*WHAT IS REQUIRED*
What should be copied is the stretch of entries below from the line with "The image size" up to and including the line with "Viewport: 632px width, 1000px", exactly and without images.

*SOURCE DATA*
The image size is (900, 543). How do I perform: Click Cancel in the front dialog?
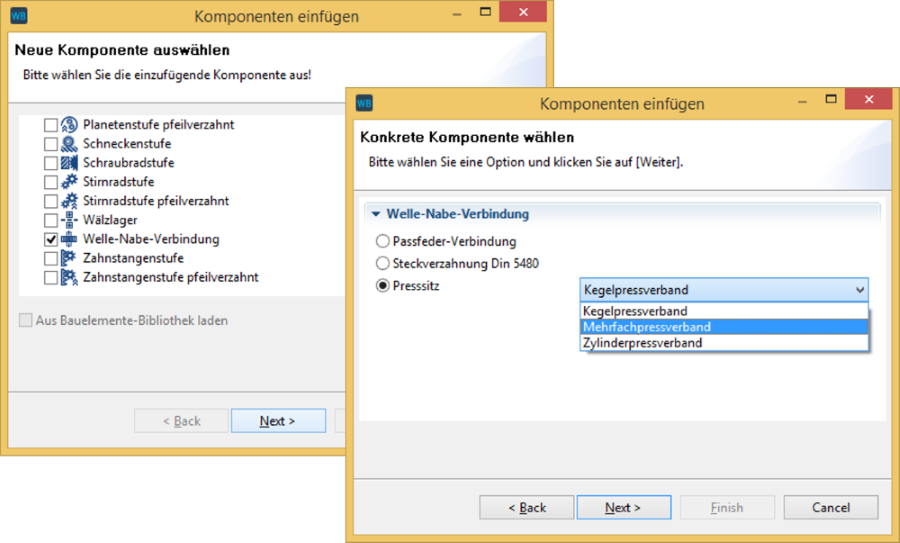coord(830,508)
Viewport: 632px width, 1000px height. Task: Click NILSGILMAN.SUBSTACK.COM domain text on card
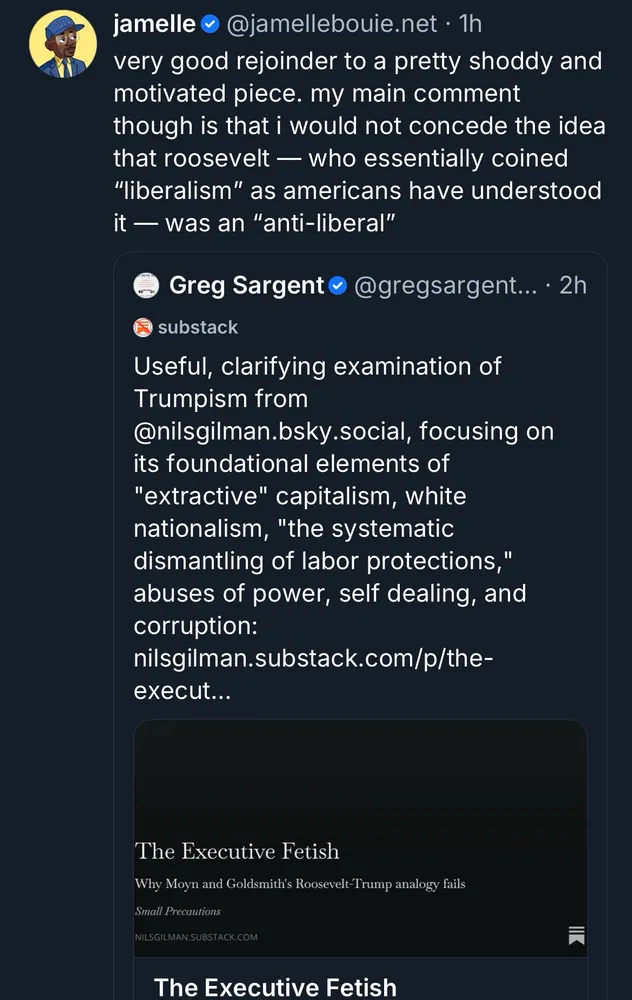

...

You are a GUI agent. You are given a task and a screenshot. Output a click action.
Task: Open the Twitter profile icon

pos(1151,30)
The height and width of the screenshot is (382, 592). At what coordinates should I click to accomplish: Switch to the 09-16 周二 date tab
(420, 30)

*OUTPUT*
The image size is (900, 543). How do I perform: Click Cancel in the front dialog?
coord(830,508)
Viewport: 632px width, 1000px height. Task: Click NILSGILMAN.SUBSTACK.COM domain text on card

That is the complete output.